Leader of a group of pirates called the "Black Fang" that are enemies to the Gloria band. He is the primary antagonist for the first three chapters of the game.

- Velgas (ベルガス, Berugasu)

A childhood rival to Ishut and Pinger, who has known Ishut for ten years. He resents Ishut for being naturally strong and not having to resort to dirty tricks to win, and joins Black Fang to get a leg up on him. Velgas has a crush on Pinger that he is only able to express through bullying her.

- Tracey Cormack (トレイシー・コーマック, Toreishii Koomakku)

The leader of the Leverage Merchants, a woman with heterochromia. She deals in "rarities" and uses alchemy to artificially create things that do not naturally exist in order to sell them. Her powers are great enough even to raise the dead. Tracey is Anne's older sister.

- Rogan (ローガン, Rougan)

The escaped undead criminal Raspberry is searching for, who was a famous pirate in life. He desires to live as a pirate again.

- Gariored (ガリオレッド, Garioreddo)

Prime Minister of the Lukia Empire. He believes that power itself is justice, and even uses the young Emperor as his tool to accomplish his means. He is the wire-puller behind the Euforia Plan. Wears glasses and wields a massive gun-sword.

- Melanie (メラニー, Meranii)

One of the generals of the Lukia military, known as the "God of Protection". Wears her red hair in a braid similar to Aegina's.

- Garm (ガルム, Garumu)

One of the generals of the Lukia military, known as the "Garm of the Divine Lance". A very reliable man. A knight who carries a shield with the device of a wolf's head and front leg.

- Ashley (アシュレイ, Ashurei)

The youthful emperor of Lukia, actually Ishut's older twin brother. He is used as a puppet by Gariored, and due to Gariored's strict training and abuse, Ashley has lost the ability to feel and express most emotions. He resents Ishut's freedom and has a strong desire to become happy.

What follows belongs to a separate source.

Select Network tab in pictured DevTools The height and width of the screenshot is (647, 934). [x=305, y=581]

- Enryetta (エンリエッタ, Enrietta)

The president of United Elmare, a group of nations who have made an alliance to defeat Lukia. Noting that peace can often only be achieved through sacrifice, she has determined to choose those sacrifices herself for the sake of a peaceful world. Enryetta appears to be personally acquainted with both Gariored and Zazarland.

- Giselle (ジゼル, Jizeru)

The queen of Chantier, the Undine nation. Despite having fought with Lukia for a hundred years, she has recently begun to lose the will to fight after having watched her homeland become polluted with war debris. Giselle eventually joins Elmare.

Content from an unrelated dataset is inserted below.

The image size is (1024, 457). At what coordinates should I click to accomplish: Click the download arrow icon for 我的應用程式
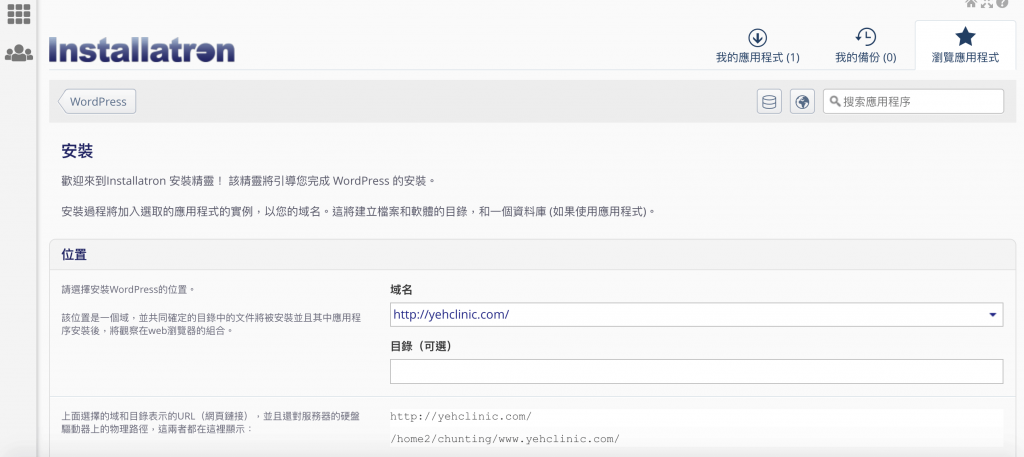(x=757, y=38)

- Ajo Grafor (アジョー・グラフォー, Ajou Gurafou)

A mad scientist who is using human experimentation to try to create functional cyborgs. His favorite creation is the Ruru Mk-II, a robotic, emotionless doppelganger of Ruru.

- Kyra (キーラ, Kiira)

The sole survivor of Euforia's destruction, who has been kept in a dormant state for almost a millennium. Kyra has a masculine style of speech, a feminine style of dress, and is both referred to and treated systematically as an intergendered character. Kyra wields a scythe and appears to be connected to this era's Tactics Cards.

==Gameplay==

Overworld screenshot of an early battlefield featuring Ishut and Pinger. Note the time/weather display.

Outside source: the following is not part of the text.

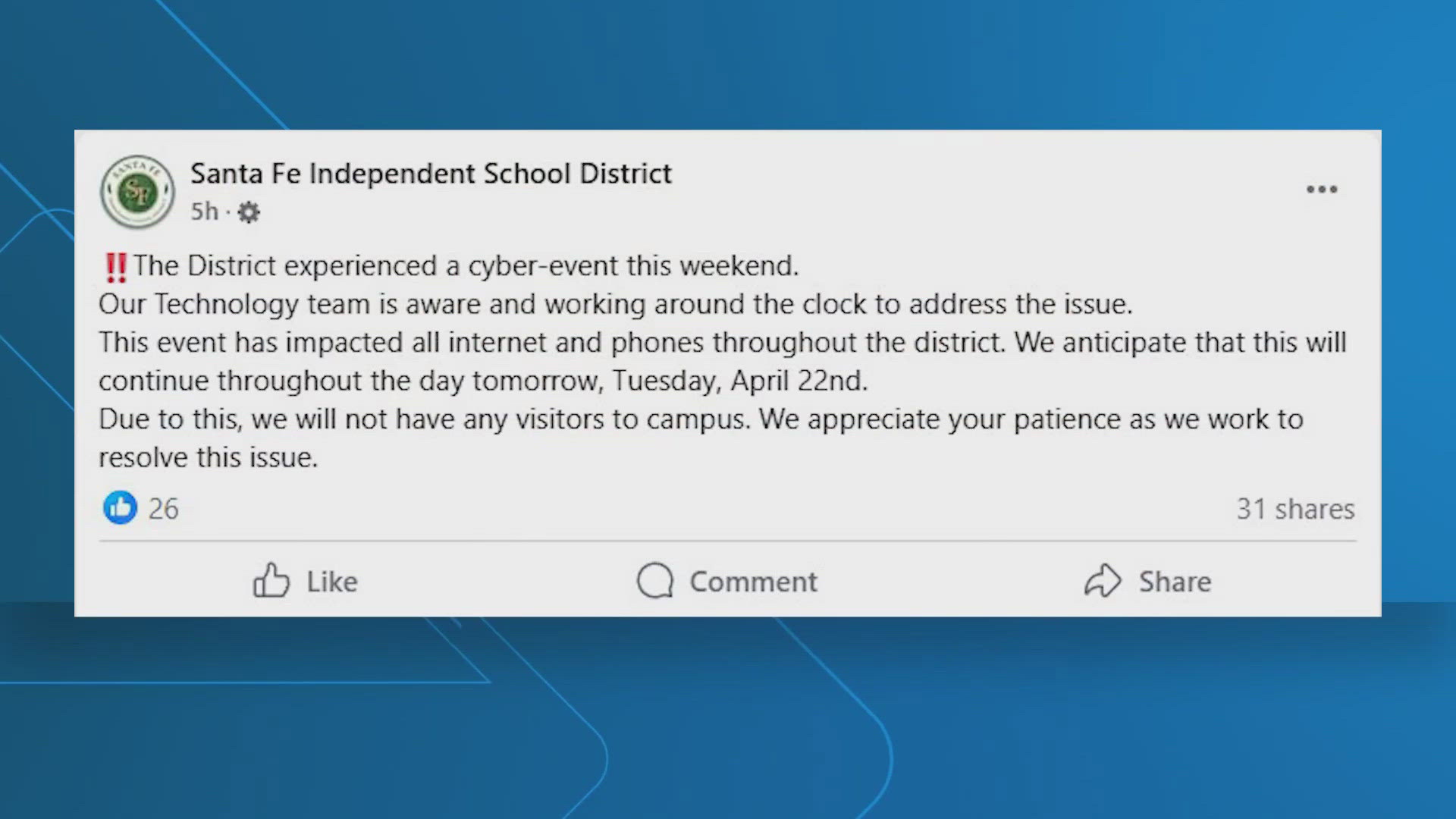
Task: Click the thumbs-up icon on the Like button
Action: 271,581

Like Blaze Union before it, Gloria Union inherits the same card system, turn-based movement, and real-time union combat used in Yggdra Union; it also keeps the Ax Battler class which debuted in Blaze Union.

However, Gloria Union also introduces a number of new cards and classes, as well as new system functions.

Problems with Blaze Union's battle display (such as character statistics being hidden behind speech bubbles during Skill usage) have also been rectified, with Skill-relevant statistics now being displayed at the top of the screen during use.

According to the newly released PV, there will be 48 Tactics Cards, including several cards newly created for this game. Comparatively, Yggdra Union featured 37 cards, while Blaze Union had 39.

In certain game maps, the Gloria pirate ship itself is available as a mobile cannon battery and piece of crossable terrain.

Gloria Union also contains a hidden feature in certain battlefields which allows the player to swap the formation style of units from male to female and vice versa regardless of their actual gender. A special item is required to do so. Intergendered character Kyra's personal formation overlays the male and female formations, creating a Union radius of 16 squares rather than the usual 8.

===Weather===
In addition to the day/evening/night time system, Gloria Union also features three types of weather: Sunny, Rainy, and Foggy. Sunny conditions are the default, whereas rainy weather decreases the power of units aligned to fire and gun-using classes. Fog decreases visibility, which results in the Union matrix being smaller, enemy units' manpower becoming indiscernible in battle, and a high chance of units going into Panic when hit with an enemy charge.

===New Generic Classes===
In Gloria Union, the bow-using classes "Hunter" and "Assassin" are replaced by gun-wielding classes "Sniper" and "Gunner" respectively. Previously Assassin-only card "Bloody Claw" has been reassigned with the male Sniper units accordingly.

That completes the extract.